The relics of the 19th Century French saint, are on a 75-day tour of Ireland.

After visiting Holy Cross Church in Ardoyne, north Belfast, on Tuesday the relics travelled to Derry to St Eugene's Cathedral.

On Monday, Clonard Monastery on the Falls Road hosted the tour in west Belfast.

It had travelled to Belfast the previous day where it visited St Peter's Cathedral in Divis.

Saint Therese
The future Saint Therese at 15

The relics are being transported in a specially built van, the Theresemobile, arrive at each destination at 1400 BST, and remain for 22 hours before travelling onwards.

On 23 May, crowds gathered in Armagh Cathedral in Newry, County Down, to see the casket on its first stop in the province.

Nearly 2,000 people are believed to have visited the casket in the cathedral.

Speaking about the visit to Armagh, Bishop of Dromore John McAreavey said that the city was honoured by a visit from the saint known as the Little Flower.

Controversy

However, the tour has also sparked some controversy with visits to one of the Irish Republic's biggest jails.

Prisoners at Mountjoy Prison in Dublin were given the chance to venerate the relics and women prisoners held an all night vigil in the presence of the casket on Tuesday.

St Therese is traditionally associated with roses.

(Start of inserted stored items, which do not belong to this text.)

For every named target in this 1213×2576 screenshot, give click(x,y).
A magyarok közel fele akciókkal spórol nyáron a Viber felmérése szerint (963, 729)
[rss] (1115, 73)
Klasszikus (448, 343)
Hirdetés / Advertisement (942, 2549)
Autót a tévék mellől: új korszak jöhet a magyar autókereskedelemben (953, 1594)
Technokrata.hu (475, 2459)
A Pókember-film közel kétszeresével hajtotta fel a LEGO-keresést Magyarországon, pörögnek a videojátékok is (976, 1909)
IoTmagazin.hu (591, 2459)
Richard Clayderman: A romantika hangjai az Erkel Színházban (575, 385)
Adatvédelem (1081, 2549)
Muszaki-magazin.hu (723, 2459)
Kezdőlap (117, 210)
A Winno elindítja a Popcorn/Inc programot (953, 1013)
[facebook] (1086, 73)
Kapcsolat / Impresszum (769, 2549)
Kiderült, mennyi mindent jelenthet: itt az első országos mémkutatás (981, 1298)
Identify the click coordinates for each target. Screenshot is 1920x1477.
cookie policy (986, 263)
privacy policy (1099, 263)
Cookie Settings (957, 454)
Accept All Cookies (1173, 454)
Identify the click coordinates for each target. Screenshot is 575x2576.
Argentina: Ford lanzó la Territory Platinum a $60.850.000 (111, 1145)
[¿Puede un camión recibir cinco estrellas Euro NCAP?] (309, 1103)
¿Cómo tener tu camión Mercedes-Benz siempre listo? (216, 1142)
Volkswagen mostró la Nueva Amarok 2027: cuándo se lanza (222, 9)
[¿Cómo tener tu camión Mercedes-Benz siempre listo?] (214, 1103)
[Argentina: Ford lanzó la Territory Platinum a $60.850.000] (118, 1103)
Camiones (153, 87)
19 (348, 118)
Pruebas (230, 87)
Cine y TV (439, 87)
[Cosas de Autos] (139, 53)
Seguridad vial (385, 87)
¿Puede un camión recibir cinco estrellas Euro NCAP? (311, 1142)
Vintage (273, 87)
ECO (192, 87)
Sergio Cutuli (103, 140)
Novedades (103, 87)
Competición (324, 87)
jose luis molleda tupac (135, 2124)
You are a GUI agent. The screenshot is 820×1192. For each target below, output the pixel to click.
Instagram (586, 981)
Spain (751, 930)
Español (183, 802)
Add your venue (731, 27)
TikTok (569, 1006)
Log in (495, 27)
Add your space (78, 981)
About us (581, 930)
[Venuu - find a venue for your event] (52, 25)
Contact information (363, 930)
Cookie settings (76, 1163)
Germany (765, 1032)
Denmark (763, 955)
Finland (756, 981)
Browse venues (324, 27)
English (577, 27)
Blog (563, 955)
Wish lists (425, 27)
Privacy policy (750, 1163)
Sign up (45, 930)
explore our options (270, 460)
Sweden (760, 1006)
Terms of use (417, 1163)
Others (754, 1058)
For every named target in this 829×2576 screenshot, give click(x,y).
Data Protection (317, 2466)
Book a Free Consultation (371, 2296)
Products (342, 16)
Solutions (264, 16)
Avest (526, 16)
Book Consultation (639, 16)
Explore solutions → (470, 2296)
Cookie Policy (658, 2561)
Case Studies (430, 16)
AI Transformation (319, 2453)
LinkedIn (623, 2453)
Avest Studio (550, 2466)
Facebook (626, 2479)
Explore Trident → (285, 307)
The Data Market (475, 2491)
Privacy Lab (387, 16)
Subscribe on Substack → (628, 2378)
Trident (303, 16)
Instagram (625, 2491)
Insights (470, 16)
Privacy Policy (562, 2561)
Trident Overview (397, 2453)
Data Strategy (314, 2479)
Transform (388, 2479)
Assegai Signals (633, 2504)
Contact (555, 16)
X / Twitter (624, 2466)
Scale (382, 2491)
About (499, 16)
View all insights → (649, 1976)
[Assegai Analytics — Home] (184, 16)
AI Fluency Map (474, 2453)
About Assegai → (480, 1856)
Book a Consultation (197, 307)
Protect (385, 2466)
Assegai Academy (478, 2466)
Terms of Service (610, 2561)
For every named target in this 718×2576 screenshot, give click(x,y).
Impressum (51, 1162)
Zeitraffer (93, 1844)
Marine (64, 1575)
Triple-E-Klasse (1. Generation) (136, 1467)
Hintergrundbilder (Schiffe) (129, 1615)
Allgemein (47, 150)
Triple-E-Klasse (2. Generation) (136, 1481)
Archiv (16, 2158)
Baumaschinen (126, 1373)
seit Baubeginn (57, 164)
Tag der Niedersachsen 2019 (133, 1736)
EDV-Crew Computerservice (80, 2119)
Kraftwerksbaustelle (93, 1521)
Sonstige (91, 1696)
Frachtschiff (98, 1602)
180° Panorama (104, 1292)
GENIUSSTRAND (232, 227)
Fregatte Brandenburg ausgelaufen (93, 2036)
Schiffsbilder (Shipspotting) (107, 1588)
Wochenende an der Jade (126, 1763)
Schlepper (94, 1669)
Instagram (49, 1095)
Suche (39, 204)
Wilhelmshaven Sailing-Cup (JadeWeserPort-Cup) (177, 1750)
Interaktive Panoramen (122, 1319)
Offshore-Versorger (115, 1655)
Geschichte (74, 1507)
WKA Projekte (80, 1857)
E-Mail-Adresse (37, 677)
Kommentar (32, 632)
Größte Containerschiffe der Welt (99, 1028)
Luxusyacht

When she died, she is believed to have said: "I let fall a shower of roses."

As a result, roses have come to be associated with the granting of favours, cures, or relief from suffering.

In 1896: Therese had already been sick for several months
In 1896: Therese had already been sick for several months

From the front seat of the Theresemobile, the tour's national co-ordinator Father Linus Ryan mans three mobile phones and holds press conferences on the road.

"We're into our second million half way through the tour," he said.

"There is a mass movement of the Irish population everywhere we go, which has to be supernatural in origin. She has got a supernatural magnetism."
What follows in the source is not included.